Cinderella and the Amazing Technicolor Dreamcoat

Cinderella and the Amazing Technicolor Dreamcoat August 20, 2019


The new Hale Centre Theatre in Sandy.
The Hale Centre Theatre, in Sandy, Utah, is (as I’ve often said before) a local, state, and regional treasure.
(Photo from the Hale Centre Theatre website)


Last night, my wife and I enjoyed dinner with friends and then went with them to a performance of Rodgers & Hammerstein’s Cinderella at the Hale Centre Theatre in Sandy.


I have to say that no particular song in the musical struck me as very memorable.  (Since it’s a Rodgers and Hammerstein creation, I was surprised.)  That said, the production was thoroughly enjoyable.  It was, for one thing, visually stunning.  The on-stage dress changes for the fairy godmother and, even more so, for Cinderella herself (who had two of them), were spectacular.  How on earth did they do it?  Shae Robins was absolutely perfect in the title role.  (She alternates in the part with Amy Keeler, who performs on Tuesdays, Thursdays, and Saturdays, and whom, obviously, we didn’t see.)  The audience was unusually well-stocked with little girls, and I expect that those little girls really, really liked it.  If you want romance, this play delivers it in large quantities.  (I myself am an incurable romantic.)

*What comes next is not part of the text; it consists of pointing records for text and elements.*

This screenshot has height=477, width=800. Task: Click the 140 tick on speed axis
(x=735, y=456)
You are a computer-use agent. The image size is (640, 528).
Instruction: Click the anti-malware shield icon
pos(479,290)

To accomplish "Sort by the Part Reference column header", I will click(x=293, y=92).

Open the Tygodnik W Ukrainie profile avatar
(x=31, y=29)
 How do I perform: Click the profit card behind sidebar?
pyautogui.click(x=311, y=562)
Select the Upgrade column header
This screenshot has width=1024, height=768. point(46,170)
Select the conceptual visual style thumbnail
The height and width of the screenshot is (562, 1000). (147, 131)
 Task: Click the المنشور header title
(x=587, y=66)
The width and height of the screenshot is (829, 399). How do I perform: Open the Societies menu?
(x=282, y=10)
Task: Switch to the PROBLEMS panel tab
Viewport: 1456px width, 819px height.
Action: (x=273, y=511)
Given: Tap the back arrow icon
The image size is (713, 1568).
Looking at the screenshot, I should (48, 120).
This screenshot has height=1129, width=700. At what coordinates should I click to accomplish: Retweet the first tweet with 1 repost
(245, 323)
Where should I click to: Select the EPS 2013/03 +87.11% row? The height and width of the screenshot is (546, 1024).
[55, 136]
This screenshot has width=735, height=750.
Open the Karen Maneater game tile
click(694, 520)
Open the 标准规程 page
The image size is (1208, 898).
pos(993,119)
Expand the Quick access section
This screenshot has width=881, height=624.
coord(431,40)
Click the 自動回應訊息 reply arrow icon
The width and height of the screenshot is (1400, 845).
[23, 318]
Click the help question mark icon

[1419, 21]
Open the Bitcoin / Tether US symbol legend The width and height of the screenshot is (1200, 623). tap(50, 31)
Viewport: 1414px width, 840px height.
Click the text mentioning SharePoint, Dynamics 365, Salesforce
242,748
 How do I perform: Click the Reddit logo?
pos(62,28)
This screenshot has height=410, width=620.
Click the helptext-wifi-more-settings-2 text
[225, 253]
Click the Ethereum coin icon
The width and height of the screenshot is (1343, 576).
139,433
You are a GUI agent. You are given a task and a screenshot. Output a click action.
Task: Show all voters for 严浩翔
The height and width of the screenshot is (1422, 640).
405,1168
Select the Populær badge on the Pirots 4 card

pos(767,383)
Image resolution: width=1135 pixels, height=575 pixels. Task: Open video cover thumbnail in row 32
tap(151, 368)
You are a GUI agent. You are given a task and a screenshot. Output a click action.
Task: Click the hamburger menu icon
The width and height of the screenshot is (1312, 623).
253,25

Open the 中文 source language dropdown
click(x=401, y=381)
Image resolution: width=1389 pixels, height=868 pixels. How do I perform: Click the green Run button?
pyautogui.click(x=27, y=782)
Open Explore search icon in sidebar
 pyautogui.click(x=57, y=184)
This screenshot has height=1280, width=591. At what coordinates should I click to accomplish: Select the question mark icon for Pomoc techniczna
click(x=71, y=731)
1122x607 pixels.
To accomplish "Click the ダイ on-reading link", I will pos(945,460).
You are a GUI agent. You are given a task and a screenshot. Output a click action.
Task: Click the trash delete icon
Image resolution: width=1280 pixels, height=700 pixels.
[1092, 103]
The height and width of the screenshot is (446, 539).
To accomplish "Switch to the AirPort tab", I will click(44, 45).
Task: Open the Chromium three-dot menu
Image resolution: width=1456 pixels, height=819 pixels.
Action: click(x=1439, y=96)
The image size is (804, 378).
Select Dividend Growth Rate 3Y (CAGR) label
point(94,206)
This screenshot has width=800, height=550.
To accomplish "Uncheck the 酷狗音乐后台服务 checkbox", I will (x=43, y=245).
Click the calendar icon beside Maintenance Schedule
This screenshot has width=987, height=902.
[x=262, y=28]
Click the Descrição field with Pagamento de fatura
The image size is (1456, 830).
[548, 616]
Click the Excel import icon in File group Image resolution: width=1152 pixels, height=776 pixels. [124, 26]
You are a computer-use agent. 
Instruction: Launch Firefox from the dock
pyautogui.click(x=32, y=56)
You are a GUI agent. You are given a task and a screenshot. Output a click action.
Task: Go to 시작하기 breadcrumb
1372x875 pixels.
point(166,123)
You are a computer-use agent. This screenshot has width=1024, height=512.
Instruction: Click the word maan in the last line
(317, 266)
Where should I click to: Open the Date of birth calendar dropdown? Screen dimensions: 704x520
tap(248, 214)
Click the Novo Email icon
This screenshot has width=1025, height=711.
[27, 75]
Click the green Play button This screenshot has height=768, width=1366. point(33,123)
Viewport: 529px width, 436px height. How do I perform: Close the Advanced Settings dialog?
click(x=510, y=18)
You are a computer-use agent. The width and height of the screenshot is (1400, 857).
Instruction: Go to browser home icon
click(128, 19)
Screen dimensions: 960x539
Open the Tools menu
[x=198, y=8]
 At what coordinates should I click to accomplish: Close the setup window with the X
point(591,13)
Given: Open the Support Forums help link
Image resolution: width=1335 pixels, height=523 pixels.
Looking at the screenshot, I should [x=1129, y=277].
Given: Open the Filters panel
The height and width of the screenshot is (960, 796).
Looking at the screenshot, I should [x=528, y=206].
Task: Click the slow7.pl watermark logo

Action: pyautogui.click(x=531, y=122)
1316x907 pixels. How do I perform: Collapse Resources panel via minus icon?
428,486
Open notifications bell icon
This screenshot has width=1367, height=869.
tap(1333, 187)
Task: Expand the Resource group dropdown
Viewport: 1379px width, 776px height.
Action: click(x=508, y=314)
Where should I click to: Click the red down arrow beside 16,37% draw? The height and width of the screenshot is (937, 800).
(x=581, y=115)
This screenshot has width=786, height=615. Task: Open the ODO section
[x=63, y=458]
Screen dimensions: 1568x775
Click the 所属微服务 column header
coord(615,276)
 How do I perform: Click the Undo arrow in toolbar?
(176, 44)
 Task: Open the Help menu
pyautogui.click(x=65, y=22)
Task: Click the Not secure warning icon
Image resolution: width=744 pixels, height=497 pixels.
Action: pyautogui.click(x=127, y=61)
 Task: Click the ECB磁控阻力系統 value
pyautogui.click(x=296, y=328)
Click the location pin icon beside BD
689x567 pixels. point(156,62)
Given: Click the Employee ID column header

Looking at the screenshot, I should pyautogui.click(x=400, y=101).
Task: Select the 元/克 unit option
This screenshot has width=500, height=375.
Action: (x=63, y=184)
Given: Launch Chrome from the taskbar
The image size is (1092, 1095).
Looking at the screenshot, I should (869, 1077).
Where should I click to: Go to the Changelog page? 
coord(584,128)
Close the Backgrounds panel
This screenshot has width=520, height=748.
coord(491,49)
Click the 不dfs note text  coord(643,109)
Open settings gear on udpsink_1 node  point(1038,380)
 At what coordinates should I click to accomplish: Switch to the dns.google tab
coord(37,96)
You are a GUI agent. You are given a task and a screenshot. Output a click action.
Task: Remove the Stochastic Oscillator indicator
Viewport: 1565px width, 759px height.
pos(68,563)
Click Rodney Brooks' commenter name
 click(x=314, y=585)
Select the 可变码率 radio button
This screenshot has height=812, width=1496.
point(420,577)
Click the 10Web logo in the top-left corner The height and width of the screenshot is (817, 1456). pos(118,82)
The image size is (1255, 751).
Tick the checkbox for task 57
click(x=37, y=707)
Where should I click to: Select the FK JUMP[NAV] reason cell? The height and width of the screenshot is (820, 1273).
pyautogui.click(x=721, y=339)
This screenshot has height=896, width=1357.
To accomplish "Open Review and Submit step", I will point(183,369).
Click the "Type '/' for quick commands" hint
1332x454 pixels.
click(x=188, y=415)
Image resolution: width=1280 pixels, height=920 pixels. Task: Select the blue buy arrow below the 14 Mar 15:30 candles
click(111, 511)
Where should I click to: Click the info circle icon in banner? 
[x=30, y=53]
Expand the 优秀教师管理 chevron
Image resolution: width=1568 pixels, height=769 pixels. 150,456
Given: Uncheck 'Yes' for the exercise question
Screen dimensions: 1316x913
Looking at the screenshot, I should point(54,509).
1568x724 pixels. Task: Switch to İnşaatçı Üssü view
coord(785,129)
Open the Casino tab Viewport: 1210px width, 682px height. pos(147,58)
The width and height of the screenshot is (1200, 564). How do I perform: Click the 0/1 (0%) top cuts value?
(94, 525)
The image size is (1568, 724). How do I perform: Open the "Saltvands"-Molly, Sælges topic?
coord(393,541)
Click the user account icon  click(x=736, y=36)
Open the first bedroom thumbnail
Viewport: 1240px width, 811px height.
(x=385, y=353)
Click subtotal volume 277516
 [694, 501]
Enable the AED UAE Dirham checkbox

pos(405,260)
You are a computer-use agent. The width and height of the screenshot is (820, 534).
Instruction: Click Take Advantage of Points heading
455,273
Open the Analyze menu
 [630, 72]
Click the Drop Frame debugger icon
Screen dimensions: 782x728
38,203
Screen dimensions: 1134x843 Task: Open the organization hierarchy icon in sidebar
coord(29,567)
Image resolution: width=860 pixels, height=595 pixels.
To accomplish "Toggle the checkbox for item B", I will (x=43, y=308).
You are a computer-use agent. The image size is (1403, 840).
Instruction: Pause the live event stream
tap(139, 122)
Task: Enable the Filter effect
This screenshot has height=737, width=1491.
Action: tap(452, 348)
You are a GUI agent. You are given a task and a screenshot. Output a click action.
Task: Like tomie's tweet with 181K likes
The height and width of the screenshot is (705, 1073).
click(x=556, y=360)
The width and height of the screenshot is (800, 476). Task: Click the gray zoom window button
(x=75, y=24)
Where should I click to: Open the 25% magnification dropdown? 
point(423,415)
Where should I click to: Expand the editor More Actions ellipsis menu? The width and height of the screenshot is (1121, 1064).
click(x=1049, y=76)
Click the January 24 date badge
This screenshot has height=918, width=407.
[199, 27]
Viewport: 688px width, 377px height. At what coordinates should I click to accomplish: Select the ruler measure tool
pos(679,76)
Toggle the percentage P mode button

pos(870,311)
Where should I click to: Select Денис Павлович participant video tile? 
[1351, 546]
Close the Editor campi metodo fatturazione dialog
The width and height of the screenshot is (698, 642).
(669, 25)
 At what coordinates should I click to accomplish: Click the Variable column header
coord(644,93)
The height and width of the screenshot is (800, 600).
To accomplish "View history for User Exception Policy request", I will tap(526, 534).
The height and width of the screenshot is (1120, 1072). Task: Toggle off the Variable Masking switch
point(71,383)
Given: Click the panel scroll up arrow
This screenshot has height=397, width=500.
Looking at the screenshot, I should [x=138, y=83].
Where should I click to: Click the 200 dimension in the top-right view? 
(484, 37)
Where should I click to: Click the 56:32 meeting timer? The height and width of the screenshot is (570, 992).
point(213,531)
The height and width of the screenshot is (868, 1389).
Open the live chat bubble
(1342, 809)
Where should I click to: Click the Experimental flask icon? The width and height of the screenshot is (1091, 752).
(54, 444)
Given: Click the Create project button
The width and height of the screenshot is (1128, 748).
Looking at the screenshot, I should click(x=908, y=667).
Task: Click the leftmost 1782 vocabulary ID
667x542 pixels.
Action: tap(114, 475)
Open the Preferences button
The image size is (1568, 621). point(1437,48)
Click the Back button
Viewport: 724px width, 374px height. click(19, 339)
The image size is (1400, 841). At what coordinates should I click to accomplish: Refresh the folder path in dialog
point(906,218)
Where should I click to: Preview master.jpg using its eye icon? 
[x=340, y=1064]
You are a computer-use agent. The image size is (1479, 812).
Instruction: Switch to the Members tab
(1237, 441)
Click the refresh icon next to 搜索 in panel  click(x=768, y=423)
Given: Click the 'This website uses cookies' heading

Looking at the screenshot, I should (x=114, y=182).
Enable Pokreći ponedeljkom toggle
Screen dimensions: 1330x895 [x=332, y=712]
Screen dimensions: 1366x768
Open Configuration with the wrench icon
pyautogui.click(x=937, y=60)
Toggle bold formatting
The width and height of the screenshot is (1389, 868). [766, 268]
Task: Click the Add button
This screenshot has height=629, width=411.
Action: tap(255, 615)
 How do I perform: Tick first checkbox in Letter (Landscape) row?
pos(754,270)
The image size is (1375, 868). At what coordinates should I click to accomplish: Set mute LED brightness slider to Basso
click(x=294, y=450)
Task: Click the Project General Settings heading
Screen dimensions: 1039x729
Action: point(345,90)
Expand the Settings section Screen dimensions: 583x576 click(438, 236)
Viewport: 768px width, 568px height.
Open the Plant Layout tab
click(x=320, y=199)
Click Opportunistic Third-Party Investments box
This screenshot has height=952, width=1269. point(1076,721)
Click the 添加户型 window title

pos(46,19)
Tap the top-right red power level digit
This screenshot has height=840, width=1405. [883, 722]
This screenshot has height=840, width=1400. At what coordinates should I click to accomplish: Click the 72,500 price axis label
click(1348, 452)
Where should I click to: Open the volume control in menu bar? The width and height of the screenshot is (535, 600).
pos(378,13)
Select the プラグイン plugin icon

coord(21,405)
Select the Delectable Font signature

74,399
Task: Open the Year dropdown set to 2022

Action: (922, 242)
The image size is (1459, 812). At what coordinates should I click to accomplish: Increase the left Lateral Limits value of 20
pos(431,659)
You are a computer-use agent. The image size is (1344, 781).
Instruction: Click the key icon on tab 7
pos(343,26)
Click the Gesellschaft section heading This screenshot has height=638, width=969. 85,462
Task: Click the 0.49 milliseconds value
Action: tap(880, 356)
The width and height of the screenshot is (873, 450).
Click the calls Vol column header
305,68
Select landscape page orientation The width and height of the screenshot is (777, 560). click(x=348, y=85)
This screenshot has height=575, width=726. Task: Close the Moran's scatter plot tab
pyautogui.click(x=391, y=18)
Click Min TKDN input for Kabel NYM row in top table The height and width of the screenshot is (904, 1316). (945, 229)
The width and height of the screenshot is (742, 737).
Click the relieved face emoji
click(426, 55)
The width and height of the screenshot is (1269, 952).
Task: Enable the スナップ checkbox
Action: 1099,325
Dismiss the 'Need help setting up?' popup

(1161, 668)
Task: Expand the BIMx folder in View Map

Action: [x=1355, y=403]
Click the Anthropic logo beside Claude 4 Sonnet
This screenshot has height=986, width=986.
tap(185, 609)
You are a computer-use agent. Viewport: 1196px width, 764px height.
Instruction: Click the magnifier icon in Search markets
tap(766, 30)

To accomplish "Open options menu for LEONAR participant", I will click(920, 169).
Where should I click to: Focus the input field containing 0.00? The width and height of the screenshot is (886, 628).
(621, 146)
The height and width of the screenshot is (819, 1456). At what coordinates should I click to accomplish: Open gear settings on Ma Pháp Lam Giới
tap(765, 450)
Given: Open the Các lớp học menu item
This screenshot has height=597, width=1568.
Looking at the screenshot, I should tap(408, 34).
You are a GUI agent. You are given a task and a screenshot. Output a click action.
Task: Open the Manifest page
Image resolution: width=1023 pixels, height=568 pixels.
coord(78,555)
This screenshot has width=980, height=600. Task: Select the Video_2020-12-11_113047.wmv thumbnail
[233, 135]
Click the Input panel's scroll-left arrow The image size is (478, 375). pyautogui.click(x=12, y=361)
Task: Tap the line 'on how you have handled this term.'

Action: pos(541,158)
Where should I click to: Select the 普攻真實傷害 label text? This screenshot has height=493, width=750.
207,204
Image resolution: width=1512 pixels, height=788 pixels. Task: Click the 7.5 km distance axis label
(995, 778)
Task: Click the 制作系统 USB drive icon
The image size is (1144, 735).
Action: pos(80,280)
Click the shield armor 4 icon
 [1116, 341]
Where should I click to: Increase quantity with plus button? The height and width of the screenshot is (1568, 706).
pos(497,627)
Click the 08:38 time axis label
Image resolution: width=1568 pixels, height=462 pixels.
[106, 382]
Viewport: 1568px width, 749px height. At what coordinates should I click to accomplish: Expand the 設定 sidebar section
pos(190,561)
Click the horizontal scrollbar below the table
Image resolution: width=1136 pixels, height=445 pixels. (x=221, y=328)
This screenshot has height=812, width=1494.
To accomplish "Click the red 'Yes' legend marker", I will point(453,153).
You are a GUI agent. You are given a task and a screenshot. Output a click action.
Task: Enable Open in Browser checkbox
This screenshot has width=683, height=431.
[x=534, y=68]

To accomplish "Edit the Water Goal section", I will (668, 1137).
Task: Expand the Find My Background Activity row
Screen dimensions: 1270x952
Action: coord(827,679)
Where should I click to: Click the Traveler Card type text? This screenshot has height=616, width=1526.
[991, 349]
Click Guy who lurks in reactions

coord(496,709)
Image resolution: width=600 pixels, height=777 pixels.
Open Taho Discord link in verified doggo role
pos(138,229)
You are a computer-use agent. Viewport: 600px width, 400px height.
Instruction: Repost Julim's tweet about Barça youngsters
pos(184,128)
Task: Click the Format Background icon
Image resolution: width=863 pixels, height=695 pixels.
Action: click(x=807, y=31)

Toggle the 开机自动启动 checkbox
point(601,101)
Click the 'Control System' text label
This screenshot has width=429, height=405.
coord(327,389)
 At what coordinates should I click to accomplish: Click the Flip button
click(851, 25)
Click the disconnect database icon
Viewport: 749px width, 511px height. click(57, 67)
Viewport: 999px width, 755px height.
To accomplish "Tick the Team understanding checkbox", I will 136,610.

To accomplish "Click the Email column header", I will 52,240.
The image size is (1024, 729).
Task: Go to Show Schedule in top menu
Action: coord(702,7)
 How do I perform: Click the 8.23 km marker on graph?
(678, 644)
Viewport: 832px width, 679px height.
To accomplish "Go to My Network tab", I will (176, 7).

I need to continue my reporting from the Utah Shakespeare Festival.


I’ve said that, in our view, Hamlet was the very satisfying high point of the season while Macbeth was the disappointment.  I’ve already briefly written about the one-man depression- and suicide-themed comedy Every Brilliant Thing, which I really liked.  (See here.)  I don’t believe that I’ve written about The Book of Will, yet.  It’s a modern script about the production of the famous First Folio of Shakespeare’s plays, an effort that began three years after his death in 1616 and without which most of them might have been lost.  We enjoyed it.  It’s funny and touching and even informative.


We also saw Joseph and the Amazing Technicolor Dreamcoat.  Again.  I thought it a good production, but I’ve seen better.  This one made me realize even more how very good the performance was that we saw at Rosecrest Pavilion in Herriman’s Butterfield Park.  That Joseph was produced under the auspices of the Herriman Arts Council, and it was a fine example of community theater at its best.  The daughter of a couple of friends of ours was the choreographer of the production, and she plainly did her job very well.  The dancing was energetic, well-executed, and witty.


On Saturday evening, we saw a performance of Twelfth Night there in Cedar City.  It was enjoyable, but, once again, I’ve seen better — including at the Utah Shakespeare Festival.